Analizando etimológicamente la palabra inglesa rape, vemos que esta procede del inglés antiguo rapen, rappen – raptar, forzar, arrebatar, secuestrar –, que a su vez procede de la raíz latina rapere, que significa robar. Lo que era considerado como problema central de la violación era el robo del honor de una mujer. Esto obligaba a la víctima a demostrar que, en primer lugar, ella “poseía” una honra y que esta le había sido arrebatada.
Para ser escuchada por la justicia en el momento de la violación, la mujer debía ser preferiblemente virgen. En el caso de las casadas y las viudas, se examinaba su reputación. Está de más añadir que las mujeres negras, colonizadas, prostitutas y/o pobres, no tenían honra alguna en primer lugar, así que era imposible que fueran violadas.
Si el agresor degradaba a la mujer, la sociedad lo hacía aún más. En los siglos XVIII y XIX, en la mayoría de los países europeos, una mujer soltera que denunciase una violación había de someterse a la denominada “prueba del dedo” (o de los dos dedos) para averiguar si podía “aguantar” las relaciones sexuales. En nuestros días, la idea de que el desgarro forzoso del himen es lo que hace “realmente” intolerable una violación, es una versión actualizada de la creencia de que el verdadero aspecto perjudicial era la pérdida del honor, es decir, la virginidad[7].

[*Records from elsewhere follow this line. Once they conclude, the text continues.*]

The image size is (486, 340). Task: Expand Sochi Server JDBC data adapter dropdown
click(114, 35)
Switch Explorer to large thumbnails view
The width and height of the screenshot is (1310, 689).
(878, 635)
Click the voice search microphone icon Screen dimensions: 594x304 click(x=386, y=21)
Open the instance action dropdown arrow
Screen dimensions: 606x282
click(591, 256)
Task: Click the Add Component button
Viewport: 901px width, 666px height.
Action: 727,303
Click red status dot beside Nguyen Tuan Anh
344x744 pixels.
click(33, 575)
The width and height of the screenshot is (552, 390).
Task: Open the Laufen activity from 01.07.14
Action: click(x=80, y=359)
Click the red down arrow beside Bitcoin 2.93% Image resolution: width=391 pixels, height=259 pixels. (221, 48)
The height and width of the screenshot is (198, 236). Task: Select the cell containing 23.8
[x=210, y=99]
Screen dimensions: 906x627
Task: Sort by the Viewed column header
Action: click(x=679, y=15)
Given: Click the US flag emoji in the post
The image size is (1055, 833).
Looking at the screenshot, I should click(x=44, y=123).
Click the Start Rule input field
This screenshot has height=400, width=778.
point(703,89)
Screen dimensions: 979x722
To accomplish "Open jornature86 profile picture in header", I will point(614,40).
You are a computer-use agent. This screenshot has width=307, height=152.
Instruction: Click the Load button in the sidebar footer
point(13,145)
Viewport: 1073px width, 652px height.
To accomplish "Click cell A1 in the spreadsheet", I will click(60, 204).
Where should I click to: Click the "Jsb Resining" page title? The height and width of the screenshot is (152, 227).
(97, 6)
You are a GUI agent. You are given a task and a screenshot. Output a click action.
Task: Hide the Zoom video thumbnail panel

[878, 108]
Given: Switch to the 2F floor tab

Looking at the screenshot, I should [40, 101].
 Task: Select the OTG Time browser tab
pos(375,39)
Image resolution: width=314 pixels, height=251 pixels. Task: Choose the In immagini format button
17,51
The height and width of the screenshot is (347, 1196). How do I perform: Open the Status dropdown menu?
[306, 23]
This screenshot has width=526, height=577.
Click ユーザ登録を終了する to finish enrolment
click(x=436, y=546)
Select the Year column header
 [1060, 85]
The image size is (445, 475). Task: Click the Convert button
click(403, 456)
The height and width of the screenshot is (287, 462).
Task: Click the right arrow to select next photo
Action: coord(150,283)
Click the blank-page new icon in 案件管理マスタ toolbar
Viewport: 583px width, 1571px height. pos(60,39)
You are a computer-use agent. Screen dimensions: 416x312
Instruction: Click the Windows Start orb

Nótese la similitud de los procesos actuales con varios de los elementos anteriormente expuestos. Cuando una mujer denuncia pasa a ser analizada moralmente, incluso antes que el acusado. Se vuelve relevante para el caso su vida sexual previa, sus costumbres, forma de vestir… Ante factores considerados poco femeninos como la asistencia a fiestas nocturnas o la ingestión de alcohol, aparece la duda, el cuestionamiento. Se relativiza la violación ante el hecho de que ella no tenga una vida “honrosa”. En los casos más extremos se llega a insinuar (o afirmar) que la víctima se lo buscó debido a su comportamiento.
Cuando el honor era “arrebatado”, la víctima caía “en desgracia”, a lo que tenía que reaccionar con “vergüenza”. Este último término nos resulta muy común. A las féminas se nos enseña a avergonzarnos por casi todo desde que tenemos uso de razón. ¿Será quizás porque cualquier pequeño detalle puede acabar dañando nuestra imagen?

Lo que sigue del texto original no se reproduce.